Abstract
Objective:
To determine the frequency of additional chromosomal abnormalities in Philadelphia chromosome positive Chronic Myeloid Leukemia (CML) by conventional cytogenetic analysis.
Methods:
This descriptive cross sectional study was conducted at Armed Forces Institute of Pathology (AFIP), Rawalpindi, from January 2012 to December 2016. A total number of 528 newly diagnosed CML patients were included in the study. The subjects were tested for the presence of Philadelphia (Ph) chromosome and other additional cytogenetic abnormalities by conventional cytogenetic analysis interpreted according to International System of Human Cytogenetic Nomenclature (ISCN) criteria. Molecular analysis for BCR-ABL was also performed for each patient. The additional cytogenetic abnormalities were then classified into major route abnormalities and minor route abnormalities.
Results:
Out of the 528 newly diagnosed CML patients, 378 (71.6%) were males and 150 (28.4%) were females. The age of patients ranged between 18 to 74 years. Four hundred and ninety-eight (94.3%) patients showed Philadelphia chromosome on karyotyping while 30 (5.7%) were negative for the Philadelphia chromosome. On analysis of these 498 Philadelphia positive patients, additional cytogenetic aberrations were detected in 26 (4.9%) patients. Of these, 7 (1.3%) had major route abnormalities while 19 (3.6%) had minor route abnormalities.
Conclusion:
The frequency of additional chromosomal abnormalities in our study were not in accordance with previous local and international studies.
Keywords: Chronic myeloid leukemia, Conventional cytogenetics, Philadelphia chromosome
INTRODUCTION
Chronic myeloid leukemia (CML) is a clonal myeloproliferative neoplasm (MPN), characterised by increased proliferation of myeloid cells demonstrating a bimodal peak of myelocytes and neutrophils in peripheral blood and bone marrow.1 It is one of the most common haematological malignancies in Asia that involve 15 to 20% of all adult leukemias.2 Annual incidence worldwide is 1-2 cases per 100,000 population.3 The natural history of CML involves three phases from chronic phase to an accelerated phase and then finally blast transformation.2,3
CML is characterised by a reciprocal translocation t(9;22) resulting in the Philadelphia chromosome.4 This hallmark genetic alteration in CML is essential for diagnosis of this chronic myeloproliferative neoplasm.5 This t(9;22) resulting in BCR-ABL fusion gene is detected by RT-PCR or fluorescent in situ hybridisation on molecular analysis while the resulting Ph Chromosome can be detected on conventional cytogenetics.6 Thus, these not only are necessary for establishing diagnosis but also have a pivotal role in disease monitoring, thus allowing clinicians to make treatment decisions7
Over the years, with better understanding of disease, we do now know that in 5-10% of the patients, BCR-ABL fusion gene is detected on molecular analysis but there is no Philadelphia chromosome.8 This is because BCR-ABL fusion gene may result from cryptic chromosomal rearrangements, variant and complex translocations.9
Cytogenetic aberrations in addition to the Philadelphia chromosome are seen to be associated with a poor prognosis generally.10 These additional cytogenetic abnormalities are associated with disease progression.2 CML is the first malignancy to be associated with specific cytogenetic and molecular abnormality and progress of CML from chronic phase to accelerated and blast crisis is at many times associated with cytogenetic evolution.11 The frequency of additional cytogenetic alterations increases from less than 5% in chronic phase to 30% in accelerated and up to 80% in blast crisis.12
Clinical impact of cytogenetic evolution in CML is studied in many studies in many parts of the world.
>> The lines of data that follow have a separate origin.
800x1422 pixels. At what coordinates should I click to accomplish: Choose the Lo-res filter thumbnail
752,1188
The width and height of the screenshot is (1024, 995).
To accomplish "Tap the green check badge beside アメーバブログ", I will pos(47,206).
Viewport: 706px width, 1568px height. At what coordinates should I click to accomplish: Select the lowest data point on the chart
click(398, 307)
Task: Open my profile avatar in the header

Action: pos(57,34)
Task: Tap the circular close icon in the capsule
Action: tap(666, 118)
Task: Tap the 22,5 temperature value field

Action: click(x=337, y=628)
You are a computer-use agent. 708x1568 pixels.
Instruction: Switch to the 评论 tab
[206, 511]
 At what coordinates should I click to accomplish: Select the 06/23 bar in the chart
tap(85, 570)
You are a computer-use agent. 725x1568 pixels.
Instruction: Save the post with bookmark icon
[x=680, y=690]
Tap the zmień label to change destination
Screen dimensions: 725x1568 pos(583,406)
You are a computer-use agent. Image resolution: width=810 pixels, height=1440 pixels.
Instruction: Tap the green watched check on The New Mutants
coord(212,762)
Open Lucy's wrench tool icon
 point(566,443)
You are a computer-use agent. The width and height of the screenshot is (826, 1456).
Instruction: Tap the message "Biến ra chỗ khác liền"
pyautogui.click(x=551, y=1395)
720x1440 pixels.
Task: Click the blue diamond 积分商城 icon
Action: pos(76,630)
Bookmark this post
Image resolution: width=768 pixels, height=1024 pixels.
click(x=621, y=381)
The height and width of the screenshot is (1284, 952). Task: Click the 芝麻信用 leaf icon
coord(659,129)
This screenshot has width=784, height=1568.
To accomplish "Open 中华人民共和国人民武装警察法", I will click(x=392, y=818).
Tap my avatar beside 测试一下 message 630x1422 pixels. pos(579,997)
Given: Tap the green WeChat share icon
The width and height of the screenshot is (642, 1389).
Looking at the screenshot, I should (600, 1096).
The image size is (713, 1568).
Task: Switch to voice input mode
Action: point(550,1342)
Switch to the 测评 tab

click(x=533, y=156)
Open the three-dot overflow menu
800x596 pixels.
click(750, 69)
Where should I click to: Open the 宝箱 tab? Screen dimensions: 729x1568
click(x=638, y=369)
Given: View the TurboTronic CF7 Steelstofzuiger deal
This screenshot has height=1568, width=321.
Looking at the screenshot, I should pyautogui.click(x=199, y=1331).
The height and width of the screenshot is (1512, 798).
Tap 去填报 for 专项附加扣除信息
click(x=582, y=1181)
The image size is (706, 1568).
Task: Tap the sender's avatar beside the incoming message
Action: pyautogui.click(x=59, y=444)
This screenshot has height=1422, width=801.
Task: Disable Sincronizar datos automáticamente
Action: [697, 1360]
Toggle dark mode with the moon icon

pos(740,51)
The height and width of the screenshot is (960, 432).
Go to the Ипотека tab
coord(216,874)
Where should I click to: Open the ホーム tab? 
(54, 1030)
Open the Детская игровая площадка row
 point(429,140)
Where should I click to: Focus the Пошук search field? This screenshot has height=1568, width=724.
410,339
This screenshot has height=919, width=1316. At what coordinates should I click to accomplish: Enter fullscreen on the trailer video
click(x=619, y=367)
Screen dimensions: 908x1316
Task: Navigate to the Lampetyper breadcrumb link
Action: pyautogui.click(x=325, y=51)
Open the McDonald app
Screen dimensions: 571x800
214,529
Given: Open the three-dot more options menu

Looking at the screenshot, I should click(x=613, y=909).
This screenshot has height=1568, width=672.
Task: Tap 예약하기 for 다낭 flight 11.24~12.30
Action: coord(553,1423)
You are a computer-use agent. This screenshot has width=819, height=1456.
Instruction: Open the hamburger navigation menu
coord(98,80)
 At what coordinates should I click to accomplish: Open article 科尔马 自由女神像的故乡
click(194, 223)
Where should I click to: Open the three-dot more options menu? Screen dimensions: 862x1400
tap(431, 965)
Similarly pattern of genetic instability is also studied in various studies to see that pattern is repetitive or not.13 Molecular and cytogenetic evaluation of patients suspected to have CML is of utmost importance in diagnosis and disease monitoring.14 Cytogenetic analysis may reveal additional chromosomal abnormalities which may have prognostic significance and may guide treatment decisions.15 However, in developing countries patients do not have access to molecular and cytogenetic diagnostic facilities. Thus, there is no data available on additional cytogenetic aberrations in our population. As Armed Forces Institute of Pathology is a tertiary care referral centre, we conducted this study to determine the frequency and prevalence of these extra cytogenetic aberrations in our population of Philadelphia positive CML in order to risk stratify our patients.
METHODS
This cross-sectional study was conducted at the Department of Haematology, Armed Forces Institute of Pathology, Rawalpindi. The study was conducted from January 2012 to December 2016. Patients aged more than 18 years, both genders, diagnosed as having chronic myeloid leukaemia based on WHO criteria were included in our study. Patients on any treatment were excluded from the study.
Detailed history, physical examination and baseline laboratory investigations were done. Blood counts were performed and peripheral film was examined. Bone marrow aspiration and trephine biopsy was performed. LAP score was assessed. PCR for BCR-ABL and conventional cytogenetics for Philadelphia chromosome were done. All patients who failed to yield adequate growth on cytogenetics were excluded from the study.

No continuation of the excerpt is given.